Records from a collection

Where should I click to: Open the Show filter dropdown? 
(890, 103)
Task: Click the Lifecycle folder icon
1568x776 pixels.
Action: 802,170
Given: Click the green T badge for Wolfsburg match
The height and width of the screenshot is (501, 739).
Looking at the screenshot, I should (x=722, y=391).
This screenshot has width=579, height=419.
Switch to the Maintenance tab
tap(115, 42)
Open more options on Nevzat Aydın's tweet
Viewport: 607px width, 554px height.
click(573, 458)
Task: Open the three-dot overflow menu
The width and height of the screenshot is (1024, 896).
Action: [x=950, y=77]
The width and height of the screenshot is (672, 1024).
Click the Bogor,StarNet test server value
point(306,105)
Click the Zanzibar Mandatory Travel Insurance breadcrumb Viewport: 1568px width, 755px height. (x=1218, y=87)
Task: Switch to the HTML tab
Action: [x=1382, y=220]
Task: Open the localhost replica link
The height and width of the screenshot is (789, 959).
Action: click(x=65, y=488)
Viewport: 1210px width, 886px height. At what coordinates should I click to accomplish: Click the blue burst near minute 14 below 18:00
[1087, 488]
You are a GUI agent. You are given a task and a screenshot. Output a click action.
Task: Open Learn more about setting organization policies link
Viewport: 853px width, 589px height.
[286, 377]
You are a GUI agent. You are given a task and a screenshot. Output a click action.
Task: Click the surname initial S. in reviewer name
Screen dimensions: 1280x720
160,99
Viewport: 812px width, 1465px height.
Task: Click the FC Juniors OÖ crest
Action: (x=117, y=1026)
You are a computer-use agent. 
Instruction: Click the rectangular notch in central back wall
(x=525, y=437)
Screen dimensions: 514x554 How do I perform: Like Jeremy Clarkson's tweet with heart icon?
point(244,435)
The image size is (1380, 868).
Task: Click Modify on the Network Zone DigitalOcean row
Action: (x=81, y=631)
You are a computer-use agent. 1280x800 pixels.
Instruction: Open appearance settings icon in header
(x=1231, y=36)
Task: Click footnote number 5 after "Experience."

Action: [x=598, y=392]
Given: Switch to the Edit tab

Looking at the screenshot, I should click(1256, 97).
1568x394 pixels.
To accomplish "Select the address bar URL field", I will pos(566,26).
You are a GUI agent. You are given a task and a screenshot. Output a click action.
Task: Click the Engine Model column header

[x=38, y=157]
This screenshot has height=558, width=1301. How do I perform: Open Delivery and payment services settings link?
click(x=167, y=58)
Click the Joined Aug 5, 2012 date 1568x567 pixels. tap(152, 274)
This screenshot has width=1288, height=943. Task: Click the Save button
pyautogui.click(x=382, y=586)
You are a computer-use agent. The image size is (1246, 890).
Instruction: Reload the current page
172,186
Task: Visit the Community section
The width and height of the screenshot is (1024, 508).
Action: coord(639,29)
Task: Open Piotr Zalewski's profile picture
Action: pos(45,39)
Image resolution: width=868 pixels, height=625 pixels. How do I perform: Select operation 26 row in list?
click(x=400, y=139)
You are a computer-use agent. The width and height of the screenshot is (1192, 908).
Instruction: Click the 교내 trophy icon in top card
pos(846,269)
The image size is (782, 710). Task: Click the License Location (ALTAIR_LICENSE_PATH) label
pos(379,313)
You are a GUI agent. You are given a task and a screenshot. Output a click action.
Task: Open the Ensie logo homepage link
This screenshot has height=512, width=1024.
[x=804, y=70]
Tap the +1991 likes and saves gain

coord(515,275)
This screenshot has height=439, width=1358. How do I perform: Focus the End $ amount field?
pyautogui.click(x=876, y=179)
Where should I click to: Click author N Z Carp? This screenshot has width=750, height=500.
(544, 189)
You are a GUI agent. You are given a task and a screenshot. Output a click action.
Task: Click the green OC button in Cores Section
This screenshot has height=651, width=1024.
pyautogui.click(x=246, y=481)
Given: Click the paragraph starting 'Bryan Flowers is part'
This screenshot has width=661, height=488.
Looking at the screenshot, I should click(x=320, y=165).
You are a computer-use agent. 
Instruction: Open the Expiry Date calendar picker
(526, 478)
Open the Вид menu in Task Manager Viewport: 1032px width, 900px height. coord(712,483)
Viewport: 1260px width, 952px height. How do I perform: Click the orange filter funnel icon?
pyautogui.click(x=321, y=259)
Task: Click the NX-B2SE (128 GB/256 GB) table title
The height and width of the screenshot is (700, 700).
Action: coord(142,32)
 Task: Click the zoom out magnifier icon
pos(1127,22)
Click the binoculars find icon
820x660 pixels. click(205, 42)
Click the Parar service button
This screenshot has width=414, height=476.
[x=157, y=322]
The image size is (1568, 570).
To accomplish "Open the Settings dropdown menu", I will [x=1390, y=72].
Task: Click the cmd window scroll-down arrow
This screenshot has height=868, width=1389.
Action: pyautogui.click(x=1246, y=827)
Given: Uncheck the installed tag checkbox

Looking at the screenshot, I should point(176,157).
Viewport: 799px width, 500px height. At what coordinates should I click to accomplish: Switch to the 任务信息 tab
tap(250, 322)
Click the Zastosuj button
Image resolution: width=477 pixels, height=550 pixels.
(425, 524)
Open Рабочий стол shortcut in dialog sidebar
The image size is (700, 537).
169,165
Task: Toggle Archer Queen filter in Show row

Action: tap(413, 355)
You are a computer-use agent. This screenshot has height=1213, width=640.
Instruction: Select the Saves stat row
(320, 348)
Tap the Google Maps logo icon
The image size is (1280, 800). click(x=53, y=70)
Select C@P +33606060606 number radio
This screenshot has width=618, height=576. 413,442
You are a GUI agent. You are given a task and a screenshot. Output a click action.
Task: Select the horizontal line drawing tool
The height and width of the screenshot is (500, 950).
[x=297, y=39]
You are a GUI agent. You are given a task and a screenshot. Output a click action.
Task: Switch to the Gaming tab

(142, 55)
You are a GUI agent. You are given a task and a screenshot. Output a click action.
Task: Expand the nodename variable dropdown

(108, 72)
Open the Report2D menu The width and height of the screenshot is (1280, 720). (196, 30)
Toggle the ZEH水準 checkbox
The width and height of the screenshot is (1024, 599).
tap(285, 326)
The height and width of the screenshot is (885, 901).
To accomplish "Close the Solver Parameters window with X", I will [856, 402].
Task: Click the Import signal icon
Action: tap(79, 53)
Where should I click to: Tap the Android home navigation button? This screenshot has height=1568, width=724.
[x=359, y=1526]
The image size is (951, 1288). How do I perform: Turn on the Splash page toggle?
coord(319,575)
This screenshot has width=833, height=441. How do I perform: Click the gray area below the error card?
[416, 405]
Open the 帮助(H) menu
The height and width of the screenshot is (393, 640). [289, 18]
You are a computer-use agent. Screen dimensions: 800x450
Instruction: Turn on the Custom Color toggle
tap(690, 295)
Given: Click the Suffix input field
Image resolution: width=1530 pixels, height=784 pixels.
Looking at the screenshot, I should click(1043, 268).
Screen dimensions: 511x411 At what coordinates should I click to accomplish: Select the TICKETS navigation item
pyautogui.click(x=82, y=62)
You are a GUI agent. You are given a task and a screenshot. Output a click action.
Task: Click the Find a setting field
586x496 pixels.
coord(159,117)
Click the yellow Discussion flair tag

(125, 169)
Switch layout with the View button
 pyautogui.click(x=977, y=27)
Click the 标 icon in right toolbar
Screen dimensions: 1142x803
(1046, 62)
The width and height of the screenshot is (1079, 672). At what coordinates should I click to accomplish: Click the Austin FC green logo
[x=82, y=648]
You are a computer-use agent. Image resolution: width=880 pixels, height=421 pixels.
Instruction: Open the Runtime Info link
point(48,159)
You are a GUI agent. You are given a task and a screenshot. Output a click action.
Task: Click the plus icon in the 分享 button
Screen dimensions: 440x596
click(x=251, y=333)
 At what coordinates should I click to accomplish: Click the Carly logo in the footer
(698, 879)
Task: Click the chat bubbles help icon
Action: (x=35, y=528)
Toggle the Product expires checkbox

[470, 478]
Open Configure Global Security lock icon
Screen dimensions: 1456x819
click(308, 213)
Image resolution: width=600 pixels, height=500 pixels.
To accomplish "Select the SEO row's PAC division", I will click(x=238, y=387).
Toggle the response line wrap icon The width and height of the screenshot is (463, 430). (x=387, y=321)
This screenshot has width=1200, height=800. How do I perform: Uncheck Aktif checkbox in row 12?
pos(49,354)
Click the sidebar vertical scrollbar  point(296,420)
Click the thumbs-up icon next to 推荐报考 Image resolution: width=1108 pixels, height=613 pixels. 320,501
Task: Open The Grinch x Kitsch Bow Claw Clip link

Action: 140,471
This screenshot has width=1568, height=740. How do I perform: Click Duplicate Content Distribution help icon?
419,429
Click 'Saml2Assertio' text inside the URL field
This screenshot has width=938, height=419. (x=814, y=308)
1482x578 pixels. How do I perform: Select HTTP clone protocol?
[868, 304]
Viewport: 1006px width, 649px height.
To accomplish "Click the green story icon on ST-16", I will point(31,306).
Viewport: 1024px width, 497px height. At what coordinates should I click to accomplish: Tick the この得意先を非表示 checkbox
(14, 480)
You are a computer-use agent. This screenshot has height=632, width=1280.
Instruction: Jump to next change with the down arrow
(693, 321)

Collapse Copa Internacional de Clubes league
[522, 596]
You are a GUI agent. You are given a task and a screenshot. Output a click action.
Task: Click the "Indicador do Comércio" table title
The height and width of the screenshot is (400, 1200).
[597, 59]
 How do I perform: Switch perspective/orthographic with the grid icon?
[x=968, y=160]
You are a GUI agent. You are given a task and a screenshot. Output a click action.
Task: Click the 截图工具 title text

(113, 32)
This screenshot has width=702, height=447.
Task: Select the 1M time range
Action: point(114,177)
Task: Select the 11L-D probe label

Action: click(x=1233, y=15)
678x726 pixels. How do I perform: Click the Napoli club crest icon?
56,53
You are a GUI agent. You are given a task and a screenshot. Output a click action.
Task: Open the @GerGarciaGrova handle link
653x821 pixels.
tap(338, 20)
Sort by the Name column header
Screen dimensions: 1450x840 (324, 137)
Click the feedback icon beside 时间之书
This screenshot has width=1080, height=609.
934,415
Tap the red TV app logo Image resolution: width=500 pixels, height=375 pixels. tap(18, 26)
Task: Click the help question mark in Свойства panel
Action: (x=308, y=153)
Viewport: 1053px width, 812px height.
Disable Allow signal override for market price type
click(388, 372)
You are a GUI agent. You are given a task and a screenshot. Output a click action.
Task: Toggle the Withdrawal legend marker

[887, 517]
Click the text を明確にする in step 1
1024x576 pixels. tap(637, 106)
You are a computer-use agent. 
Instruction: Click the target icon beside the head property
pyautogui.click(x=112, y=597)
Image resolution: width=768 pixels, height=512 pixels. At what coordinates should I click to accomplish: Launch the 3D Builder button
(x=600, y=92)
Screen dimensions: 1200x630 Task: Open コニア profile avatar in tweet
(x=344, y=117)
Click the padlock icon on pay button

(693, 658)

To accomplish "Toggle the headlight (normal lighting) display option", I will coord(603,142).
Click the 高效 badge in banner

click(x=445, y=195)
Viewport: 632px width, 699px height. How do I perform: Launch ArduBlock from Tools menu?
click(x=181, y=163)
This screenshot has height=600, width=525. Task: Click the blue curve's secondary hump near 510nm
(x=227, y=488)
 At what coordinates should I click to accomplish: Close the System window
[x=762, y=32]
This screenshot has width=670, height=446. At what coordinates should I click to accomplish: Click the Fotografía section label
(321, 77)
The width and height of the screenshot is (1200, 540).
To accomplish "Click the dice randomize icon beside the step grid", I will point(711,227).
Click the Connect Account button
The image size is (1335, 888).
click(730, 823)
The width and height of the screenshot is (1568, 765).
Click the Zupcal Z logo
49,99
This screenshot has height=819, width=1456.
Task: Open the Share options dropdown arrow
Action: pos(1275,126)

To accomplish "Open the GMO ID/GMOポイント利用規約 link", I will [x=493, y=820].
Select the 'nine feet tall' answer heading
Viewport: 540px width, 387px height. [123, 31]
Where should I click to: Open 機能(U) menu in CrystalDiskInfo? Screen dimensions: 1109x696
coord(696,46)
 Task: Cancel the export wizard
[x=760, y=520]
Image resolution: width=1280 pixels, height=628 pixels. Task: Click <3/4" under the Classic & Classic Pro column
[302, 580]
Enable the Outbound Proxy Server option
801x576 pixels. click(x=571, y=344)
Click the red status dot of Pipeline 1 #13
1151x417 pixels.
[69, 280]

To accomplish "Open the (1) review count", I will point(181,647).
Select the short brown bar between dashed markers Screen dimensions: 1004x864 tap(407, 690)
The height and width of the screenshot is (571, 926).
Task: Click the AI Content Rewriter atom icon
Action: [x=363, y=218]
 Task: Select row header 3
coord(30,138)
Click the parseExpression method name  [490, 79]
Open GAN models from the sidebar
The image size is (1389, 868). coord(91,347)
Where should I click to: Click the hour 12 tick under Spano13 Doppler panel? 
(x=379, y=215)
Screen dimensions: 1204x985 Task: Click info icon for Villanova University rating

YOUR TASK:
Transcribe, word for word, the data above from its first line through the line with "Task: Click the surname", and include nothing else.

RESULT OF THIS TASK:
Where should I click to: Open the Show filter dropdown? 
(890, 103)
Task: Click the Lifecycle folder icon
1568x776 pixels.
Action: 802,170
Given: Click the green T badge for Wolfsburg match
The height and width of the screenshot is (501, 739).
Looking at the screenshot, I should (x=722, y=391).
This screenshot has width=579, height=419.
Switch to the Maintenance tab
tap(115, 42)
Open more options on Nevzat Aydın's tweet
Viewport: 607px width, 554px height.
click(573, 458)
Task: Open the three-dot overflow menu
The width and height of the screenshot is (1024, 896).
Action: [x=950, y=77]
The width and height of the screenshot is (672, 1024).
Click the Bogor,StarNet test server value
point(306,105)
Click the Zanzibar Mandatory Travel Insurance breadcrumb Viewport: 1568px width, 755px height. (x=1218, y=87)
Task: Switch to the HTML tab
Action: [x=1382, y=220]
Task: Open the localhost replica link
The height and width of the screenshot is (789, 959).
Action: click(x=65, y=488)
Viewport: 1210px width, 886px height. At what coordinates should I click to accomplish: Click the blue burst near minute 14 below 18:00
[1087, 488]
You are a GUI agent. You are given a task and a screenshot. Output a click action.
Task: Open Learn more about setting organization policies link
Viewport: 853px width, 589px height.
[286, 377]
You are a GUI agent. You are given a task and a screenshot. Output a click action.
Task: Click the surname initial S. in reviewer name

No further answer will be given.